Just over a month ago, on November 14, orderlies at Doernbecher Children's Hospital in Portland, Ore., wheeled a six-year-old child with an incurable disorder of the nervous system into an operating theater. During the next eight hours surgeons used computers to guide a surgical procedure the likes of which the world has never seen: injections of neural stem cells directly into the brain of a human subject.
In this phase I clinical trial, doctors affiliated with Oregon Health Sciences University (OHSU) are collaborating with scientists at Stem Cells, Inc., a company based in Palo Alto, Calif. Their immediate goal is limited to healing children afflicted with Batten disease, a rare but fatal neurodegenerative disorder. In the coming decades, however, this work could lead to treatments for neurodegenerative disorders that affect millions, such as Huntington's, Alzheimer's and Parkinson's diseases.
Batten Disease--A Disorder with No Cure
Batten disease is known to experts as neuronal ceroid lipofuscinosis, or NCL. "NCL patients lack an enzyme responsible for breaking down complex fat and protein compounds in the brain," says Robert Steiner, associate professor of pediatrics at the OHSU School of Medicine, and the trial's lead investigator. "These materials accumulate and interfere with normal cell and tissue function and ultimately cause cells to die."
The cellular damage takes an awful toll. "In early infancy or in childhood the children develop seizures. If they ever had the ability to walk or speak, they lose those abilities. It affects the eyes and the vision, so they become blind ... death is inexorable," Steiner says.
Scientists at Stem Cells identified a strain of stem cells that produce the enzyme whose absence causes NCL. In the phase I trial that will take place later this year, Steiner and other surgeons will be injecting six children with these cells, in the hope that they will manufacture the enzyme and halt the disease. For a full year after injection, the researchers will monitor the patients' cognition and vision. They will pay special attention to any possible side effects of the treatment.
"This takes center stage as the first clinical trial that uses stem cells to attempt to possibly treat a disease," says Arnold Kriegstein, director of the Center for Regeneration Medicine at the University of California, San Francisco. If successful, the study could pave the way for stem cell therapies to be used on conditions such as Alzheimer's, Parkinson's and stroke. But, he cautions, "the first criterion is to see whether these stem cells will be safe."
The Dangers of Stem Cell Therapy
In some cases, uncontrolled growth of neural stem cells has been linked to malignant brain tumors. The researchers chose fetal neural stem cells--obtained from a company that procures tissue from aborted fetuses with the consent of the mothers--because such cells are unlikely to develop into anything other than cell varieties already found in the brain. If embryonic stem cells were used, they might grow into bone, hair or eye tissue, to disastrous effect.

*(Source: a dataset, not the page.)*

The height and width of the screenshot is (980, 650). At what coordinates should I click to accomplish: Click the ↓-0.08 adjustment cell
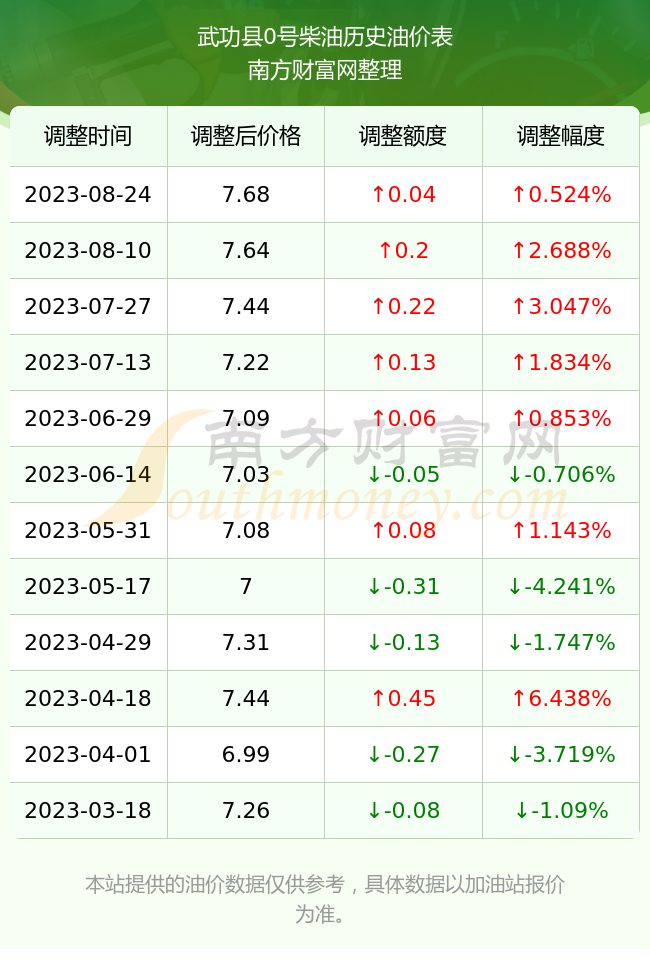tap(403, 811)
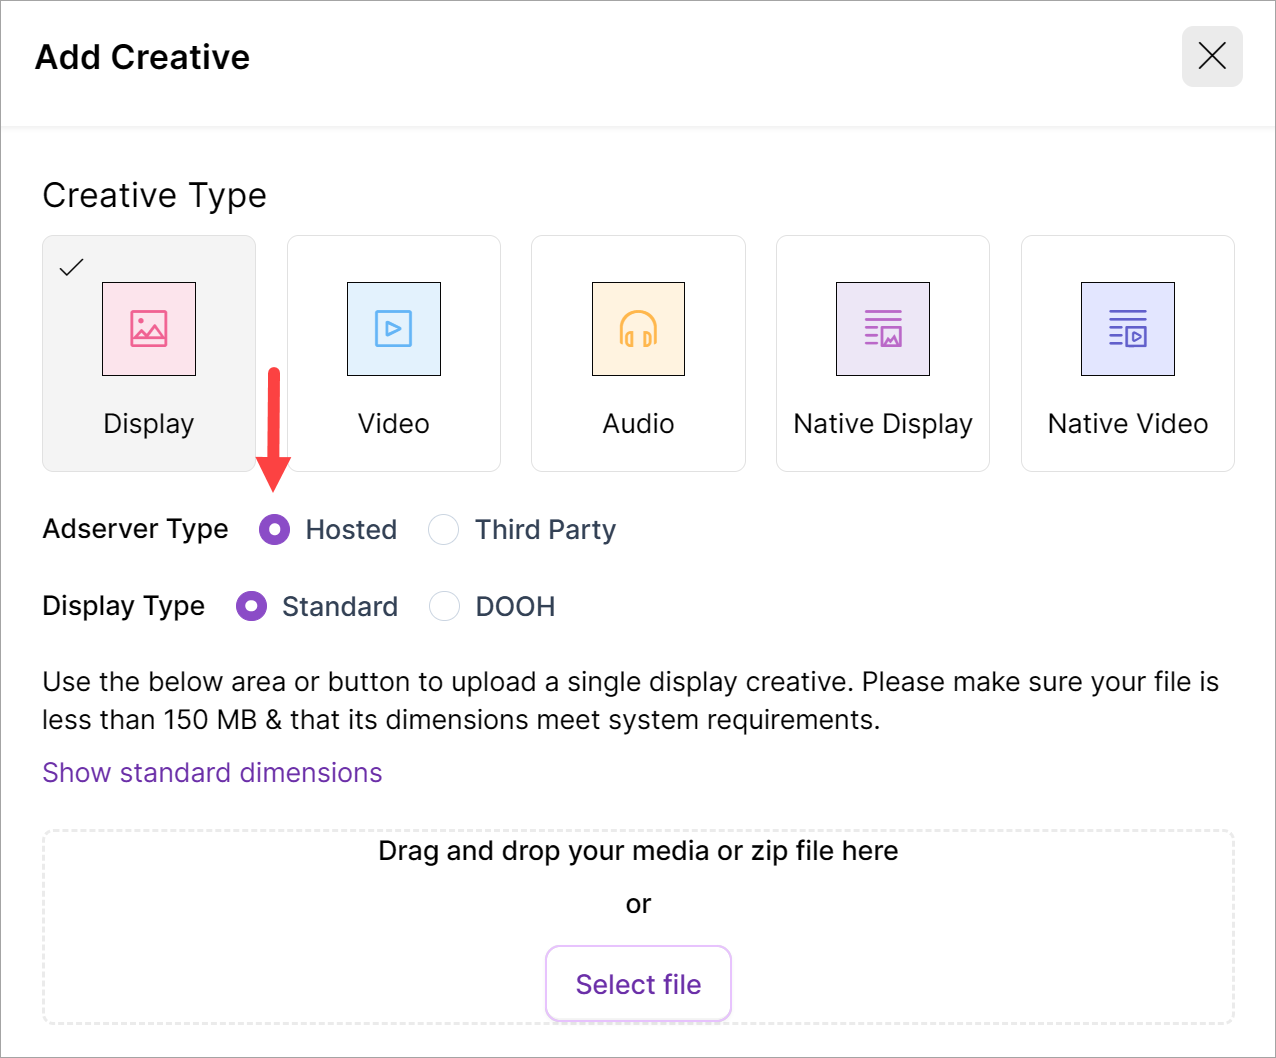
Task: Enable the DOOH display type
Action: coord(444,606)
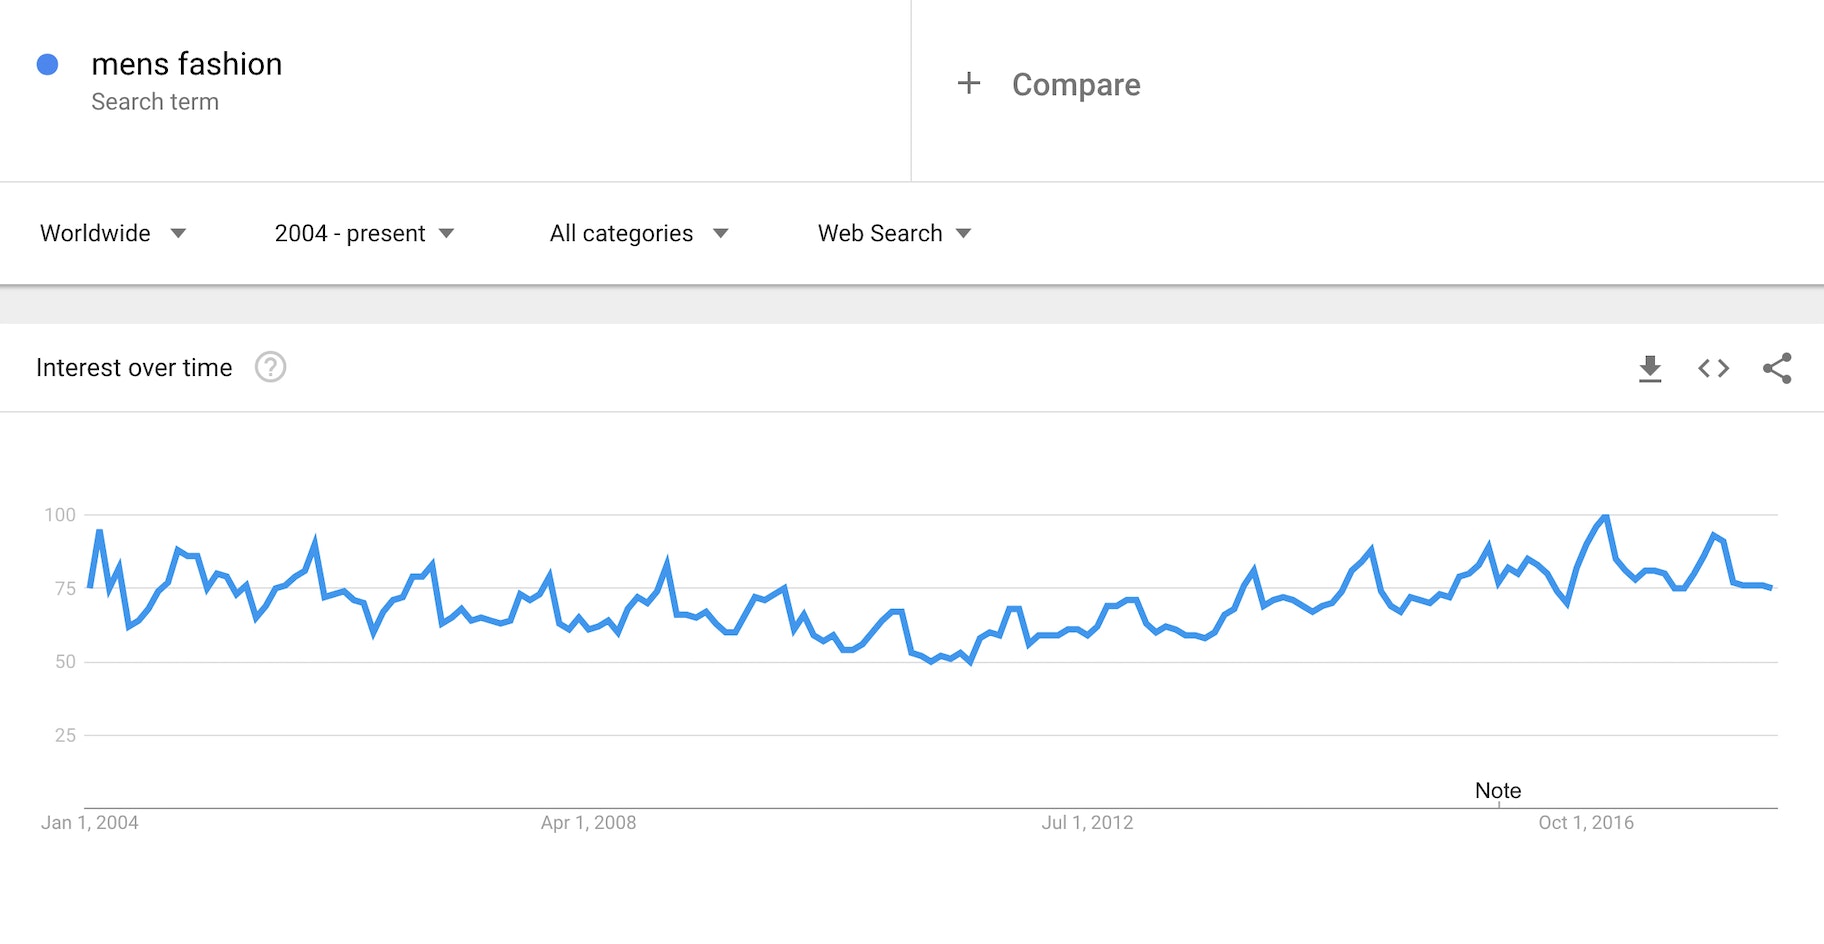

Cancer is not the only kind of trouble that could occur. "The hope is that these cells will do nothing more than diffuse or distribute themselves and pump out this enzyme," Kriegstein says. "There may be some problems if they start turning into cell types that cause mischief, [such as] nerve cells that might start forming circuits and shifting activity."
As therapeutic agents in the brain, stem cells have several advantages over traditional therapies. The blood-brain barrier blocks many drugs on which doctors might otherwise rely. Stem cells injected past this barrier can migrate to regions where they are needed and develop into new brain cells. Because they can survive indefinitely, there should be no need for repeated surgery. Researchers must, however, tailor therapy to the challenges of each disease.
In the Batten trial, the stem cells are being used for their ability to produce and deliver enzymes, rather than their potential to develop into new neurons. Experts believe that several brain disorders, including Huntington's and Alzheimer's, would benefit from a similar approach in which stem cells would secrete hormones to protect existing neurons from further damage.